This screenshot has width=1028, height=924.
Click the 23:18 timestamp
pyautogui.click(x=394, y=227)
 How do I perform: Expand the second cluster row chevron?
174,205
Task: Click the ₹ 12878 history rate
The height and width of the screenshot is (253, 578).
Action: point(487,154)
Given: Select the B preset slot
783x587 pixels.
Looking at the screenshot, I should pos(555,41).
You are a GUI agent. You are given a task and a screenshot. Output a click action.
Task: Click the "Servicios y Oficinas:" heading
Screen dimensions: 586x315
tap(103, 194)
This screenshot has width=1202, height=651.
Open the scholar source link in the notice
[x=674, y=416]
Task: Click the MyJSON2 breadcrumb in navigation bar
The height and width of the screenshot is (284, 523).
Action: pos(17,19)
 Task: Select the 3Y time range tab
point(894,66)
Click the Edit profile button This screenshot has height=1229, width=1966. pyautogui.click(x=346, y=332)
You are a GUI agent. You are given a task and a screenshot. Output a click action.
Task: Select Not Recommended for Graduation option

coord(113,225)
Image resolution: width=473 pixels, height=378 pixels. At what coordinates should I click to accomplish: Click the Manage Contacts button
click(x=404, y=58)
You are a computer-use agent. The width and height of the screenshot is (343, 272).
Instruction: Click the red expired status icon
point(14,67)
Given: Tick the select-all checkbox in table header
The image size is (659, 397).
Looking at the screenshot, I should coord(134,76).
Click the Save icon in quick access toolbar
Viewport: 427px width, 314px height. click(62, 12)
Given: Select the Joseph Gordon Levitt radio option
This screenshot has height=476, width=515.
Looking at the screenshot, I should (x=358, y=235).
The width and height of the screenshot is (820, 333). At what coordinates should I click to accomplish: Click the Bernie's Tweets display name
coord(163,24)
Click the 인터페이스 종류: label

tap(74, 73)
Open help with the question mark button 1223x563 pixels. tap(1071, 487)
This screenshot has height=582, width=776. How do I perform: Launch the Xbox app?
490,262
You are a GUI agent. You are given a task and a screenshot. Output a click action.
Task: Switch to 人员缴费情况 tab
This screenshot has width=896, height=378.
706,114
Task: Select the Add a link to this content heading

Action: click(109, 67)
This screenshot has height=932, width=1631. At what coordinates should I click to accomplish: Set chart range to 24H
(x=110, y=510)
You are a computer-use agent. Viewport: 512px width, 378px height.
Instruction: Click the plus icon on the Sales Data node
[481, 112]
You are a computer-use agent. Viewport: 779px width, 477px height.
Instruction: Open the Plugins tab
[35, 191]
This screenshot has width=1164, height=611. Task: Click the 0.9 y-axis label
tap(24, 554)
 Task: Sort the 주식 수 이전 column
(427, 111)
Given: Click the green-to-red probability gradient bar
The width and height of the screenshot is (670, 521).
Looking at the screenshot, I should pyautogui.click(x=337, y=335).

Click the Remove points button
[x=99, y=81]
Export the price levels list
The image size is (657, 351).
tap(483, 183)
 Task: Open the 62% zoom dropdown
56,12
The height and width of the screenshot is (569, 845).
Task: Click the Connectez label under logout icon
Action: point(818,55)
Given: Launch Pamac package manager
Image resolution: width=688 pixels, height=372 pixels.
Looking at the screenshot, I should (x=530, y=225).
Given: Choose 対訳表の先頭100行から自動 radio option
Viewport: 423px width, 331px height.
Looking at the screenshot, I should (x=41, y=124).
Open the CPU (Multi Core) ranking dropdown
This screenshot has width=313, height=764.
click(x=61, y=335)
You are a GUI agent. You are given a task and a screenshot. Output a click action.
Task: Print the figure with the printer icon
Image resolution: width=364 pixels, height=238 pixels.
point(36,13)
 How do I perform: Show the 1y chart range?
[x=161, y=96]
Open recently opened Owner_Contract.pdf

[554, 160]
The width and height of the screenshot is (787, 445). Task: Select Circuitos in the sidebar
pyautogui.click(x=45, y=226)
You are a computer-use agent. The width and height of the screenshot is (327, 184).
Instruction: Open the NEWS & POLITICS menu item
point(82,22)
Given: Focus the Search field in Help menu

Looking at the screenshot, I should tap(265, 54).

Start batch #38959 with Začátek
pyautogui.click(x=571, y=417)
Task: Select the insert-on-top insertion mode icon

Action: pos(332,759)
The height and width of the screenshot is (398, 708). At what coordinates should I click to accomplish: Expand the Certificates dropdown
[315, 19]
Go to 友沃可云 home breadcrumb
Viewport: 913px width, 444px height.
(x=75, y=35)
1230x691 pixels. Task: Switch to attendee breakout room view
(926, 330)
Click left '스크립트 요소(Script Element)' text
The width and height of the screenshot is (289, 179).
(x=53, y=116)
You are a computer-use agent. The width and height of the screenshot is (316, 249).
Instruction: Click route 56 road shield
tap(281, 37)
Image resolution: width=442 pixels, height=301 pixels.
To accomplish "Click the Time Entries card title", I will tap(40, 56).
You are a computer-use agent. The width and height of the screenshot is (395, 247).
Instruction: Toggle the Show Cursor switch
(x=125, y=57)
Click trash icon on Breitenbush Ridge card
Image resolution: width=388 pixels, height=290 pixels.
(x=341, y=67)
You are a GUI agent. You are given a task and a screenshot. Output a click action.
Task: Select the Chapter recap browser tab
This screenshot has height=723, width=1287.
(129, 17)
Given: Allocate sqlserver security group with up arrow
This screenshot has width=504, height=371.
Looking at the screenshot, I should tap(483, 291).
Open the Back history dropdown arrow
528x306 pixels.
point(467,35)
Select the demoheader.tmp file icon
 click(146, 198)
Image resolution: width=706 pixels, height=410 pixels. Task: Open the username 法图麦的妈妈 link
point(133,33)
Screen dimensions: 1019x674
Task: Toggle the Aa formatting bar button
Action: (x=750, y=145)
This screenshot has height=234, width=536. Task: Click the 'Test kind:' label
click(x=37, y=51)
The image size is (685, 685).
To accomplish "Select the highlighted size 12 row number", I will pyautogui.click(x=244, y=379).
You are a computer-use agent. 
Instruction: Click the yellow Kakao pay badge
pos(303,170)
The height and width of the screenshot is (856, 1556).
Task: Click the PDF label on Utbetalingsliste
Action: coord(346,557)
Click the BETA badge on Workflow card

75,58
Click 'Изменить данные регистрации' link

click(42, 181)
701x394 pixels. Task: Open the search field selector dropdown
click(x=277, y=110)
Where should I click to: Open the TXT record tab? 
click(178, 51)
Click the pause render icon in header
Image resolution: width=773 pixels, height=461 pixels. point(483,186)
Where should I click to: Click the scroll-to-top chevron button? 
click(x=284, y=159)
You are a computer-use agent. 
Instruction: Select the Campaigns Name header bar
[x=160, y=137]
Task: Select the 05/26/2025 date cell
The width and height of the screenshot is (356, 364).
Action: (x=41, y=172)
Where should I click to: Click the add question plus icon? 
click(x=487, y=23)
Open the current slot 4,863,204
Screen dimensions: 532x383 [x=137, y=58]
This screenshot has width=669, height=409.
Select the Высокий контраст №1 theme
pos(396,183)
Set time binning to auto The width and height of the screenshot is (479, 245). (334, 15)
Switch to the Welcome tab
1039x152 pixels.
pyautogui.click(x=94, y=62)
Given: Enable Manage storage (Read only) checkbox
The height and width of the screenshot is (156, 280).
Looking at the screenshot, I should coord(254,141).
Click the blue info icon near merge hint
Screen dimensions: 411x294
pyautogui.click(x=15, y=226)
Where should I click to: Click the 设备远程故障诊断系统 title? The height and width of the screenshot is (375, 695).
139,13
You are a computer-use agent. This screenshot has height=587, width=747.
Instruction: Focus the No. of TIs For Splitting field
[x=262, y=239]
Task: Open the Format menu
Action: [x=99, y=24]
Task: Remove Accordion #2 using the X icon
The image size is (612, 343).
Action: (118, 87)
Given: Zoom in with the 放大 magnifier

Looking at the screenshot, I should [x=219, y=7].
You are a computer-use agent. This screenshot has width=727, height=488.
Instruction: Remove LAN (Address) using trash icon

:: WHAT THIS TASK INVOLVES ::
Every record must be set down again exactly.

:: EXERCISE SOLUTION ::
This screenshot has width=1028, height=924.
Click the 23:18 timestamp
pyautogui.click(x=394, y=227)
 How do I perform: Expand the second cluster row chevron?
174,205
Task: Click the ₹ 12878 history rate
The height and width of the screenshot is (253, 578).
Action: point(487,154)
Given: Select the B preset slot
783x587 pixels.
Looking at the screenshot, I should pos(555,41).
You are a GUI agent. You are given a task and a screenshot. Output a click action.
Task: Click the "Servicios y Oficinas:" heading
Screen dimensions: 586x315
tap(103, 194)
This screenshot has width=1202, height=651.
Open the scholar source link in the notice
[x=674, y=416]
Task: Click the MyJSON2 breadcrumb in navigation bar
The height and width of the screenshot is (284, 523).
Action: pos(17,19)
 Task: Select the 3Y time range tab
point(894,66)
Click the Edit profile button This screenshot has height=1229, width=1966. pyautogui.click(x=346, y=332)
You are a GUI agent. You are given a task and a screenshot. Output a click action.
Task: Select Not Recommended for Graduation option

coord(113,225)
Image resolution: width=473 pixels, height=378 pixels. At what coordinates should I click to accomplish: Click the Manage Contacts button
click(x=404, y=58)
You are a computer-use agent. The width and height of the screenshot is (343, 272).
Instruction: Click the red expired status icon
point(14,67)
Given: Tick the select-all checkbox in table header
The image size is (659, 397).
Looking at the screenshot, I should coord(134,76).
Click the Save icon in quick access toolbar
Viewport: 427px width, 314px height. click(62, 12)
Given: Select the Joseph Gordon Levitt radio option
This screenshot has height=476, width=515.
Looking at the screenshot, I should (x=358, y=235).
The width and height of the screenshot is (820, 333). At what coordinates should I click to accomplish: Click the Bernie's Tweets display name
coord(163,24)
Click the 인터페이스 종류: label

tap(74, 73)
Open help with the question mark button 1223x563 pixels. tap(1071, 487)
This screenshot has height=582, width=776. How do I perform: Launch the Xbox app?
490,262
You are a GUI agent. You are given a task and a screenshot. Output a click action.
Task: Switch to 人员缴费情况 tab
This screenshot has width=896, height=378.
706,114
Task: Select the Add a link to this content heading

Action: click(109, 67)
This screenshot has height=932, width=1631. At what coordinates should I click to accomplish: Set chart range to 24H
(x=110, y=510)
You are a computer-use agent. Viewport: 512px width, 378px height.
Instruction: Click the plus icon on the Sales Data node
[481, 112]
You are a computer-use agent. Viewport: 779px width, 477px height.
Instruction: Open the Plugins tab
[35, 191]
This screenshot has width=1164, height=611. Task: Click the 0.9 y-axis label
tap(24, 554)
 Task: Sort the 주식 수 이전 column
(427, 111)
Given: Click the green-to-red probability gradient bar
The width and height of the screenshot is (670, 521).
Looking at the screenshot, I should pyautogui.click(x=337, y=335).

Click the Remove points button
[x=99, y=81]
Export the price levels list
The image size is (657, 351).
tap(483, 183)
 Task: Open the 62% zoom dropdown
56,12
The height and width of the screenshot is (569, 845).
Task: Click the Connectez label under logout icon
Action: point(818,55)
Given: Launch Pamac package manager
Image resolution: width=688 pixels, height=372 pixels.
Looking at the screenshot, I should (x=530, y=225).
Given: Choose 対訳表の先頭100行から自動 radio option
Viewport: 423px width, 331px height.
Looking at the screenshot, I should (x=41, y=124).
Open the CPU (Multi Core) ranking dropdown
This screenshot has width=313, height=764.
click(x=61, y=335)
You are a GUI agent. You are given a task and a screenshot. Output a click action.
Task: Print the figure with the printer icon
Image resolution: width=364 pixels, height=238 pixels.
point(36,13)
 How do I perform: Show the 1y chart range?
[x=161, y=96]
Open recently opened Owner_Contract.pdf

[554, 160]
The width and height of the screenshot is (787, 445). Task: Select Circuitos in the sidebar
pyautogui.click(x=45, y=226)
You are a computer-use agent. The width and height of the screenshot is (327, 184).
Instruction: Open the NEWS & POLITICS menu item
point(82,22)
Given: Focus the Search field in Help menu

Looking at the screenshot, I should tap(265, 54).

Start batch #38959 with Začátek
pyautogui.click(x=571, y=417)
Task: Select the insert-on-top insertion mode icon

Action: pos(332,759)
The height and width of the screenshot is (398, 708). At what coordinates should I click to accomplish: Expand the Certificates dropdown
[315, 19]
Go to 友沃可云 home breadcrumb
Viewport: 913px width, 444px height.
(x=75, y=35)
1230x691 pixels. Task: Switch to attendee breakout room view
(926, 330)
Click left '스크립트 요소(Script Element)' text
The width and height of the screenshot is (289, 179).
(x=53, y=116)
You are a computer-use agent. The width and height of the screenshot is (316, 249).
Instruction: Click route 56 road shield
tap(281, 37)
Image resolution: width=442 pixels, height=301 pixels.
To accomplish "Click the Time Entries card title", I will tap(40, 56).
You are a computer-use agent. The width and height of the screenshot is (395, 247).
Instruction: Toggle the Show Cursor switch
(x=125, y=57)
Click trash icon on Breitenbush Ridge card
Image resolution: width=388 pixels, height=290 pixels.
(x=341, y=67)
You are a GUI agent. You are given a task and a screenshot. Output a click action.
Task: Select the Chapter recap browser tab
This screenshot has height=723, width=1287.
(129, 17)
Given: Allocate sqlserver security group with up arrow
This screenshot has width=504, height=371.
Looking at the screenshot, I should tap(483, 291).
Open the Back history dropdown arrow
528x306 pixels.
point(467,35)
Select the demoheader.tmp file icon
 click(146, 198)
Image resolution: width=706 pixels, height=410 pixels. Task: Open the username 法图麦的妈妈 link
point(133,33)
Screen dimensions: 1019x674
Task: Toggle the Aa formatting bar button
Action: (x=750, y=145)
This screenshot has height=234, width=536. Task: Click the 'Test kind:' label
click(x=37, y=51)
The image size is (685, 685).
To accomplish "Select the highlighted size 12 row number", I will pyautogui.click(x=244, y=379).
You are a computer-use agent. 
Instruction: Click the yellow Kakao pay badge
pos(303,170)
The height and width of the screenshot is (856, 1556).
Task: Click the PDF label on Utbetalingsliste
Action: coord(346,557)
Click the BETA badge on Workflow card

75,58
Click 'Изменить данные регистрации' link

click(42, 181)
701x394 pixels. Task: Open the search field selector dropdown
click(x=277, y=110)
Where should I click to: Open the TXT record tab? 
click(178, 51)
Click the pause render icon in header
Image resolution: width=773 pixels, height=461 pixels. point(483,186)
Where should I click to: Click the scroll-to-top chevron button? 
click(x=284, y=159)
You are a computer-use agent. 
Instruction: Select the Campaigns Name header bar
[x=160, y=137]
Task: Select the 05/26/2025 date cell
The width and height of the screenshot is (356, 364).
Action: (x=41, y=172)
Where should I click to: Click the add question plus icon? 
click(x=487, y=23)
Open the current slot 4,863,204
Screen dimensions: 532x383 [x=137, y=58]
This screenshot has width=669, height=409.
Select the Высокий контраст №1 theme
pos(396,183)
Set time binning to auto The width and height of the screenshot is (479, 245). (334, 15)
Switch to the Welcome tab
1039x152 pixels.
pyautogui.click(x=94, y=62)
Given: Enable Manage storage (Read only) checkbox
The height and width of the screenshot is (156, 280).
Looking at the screenshot, I should coord(254,141).
Click the blue info icon near merge hint
Screen dimensions: 411x294
pyautogui.click(x=15, y=226)
Where should I click to: Click the 设备远程故障诊断系统 title? The height and width of the screenshot is (375, 695).
139,13
You are a computer-use agent. This screenshot has height=587, width=747.
Instruction: Focus the No. of TIs For Splitting field
[x=262, y=239]
Task: Open the Format menu
Action: [x=99, y=24]
Task: Remove Accordion #2 using the X icon
The image size is (612, 343).
Action: (118, 87)
Given: Zoom in with the 放大 magnifier

Looking at the screenshot, I should [x=219, y=7].
You are a computer-use agent. This screenshot has width=727, height=488.
Instruction: Remove LAN (Address) using trash icon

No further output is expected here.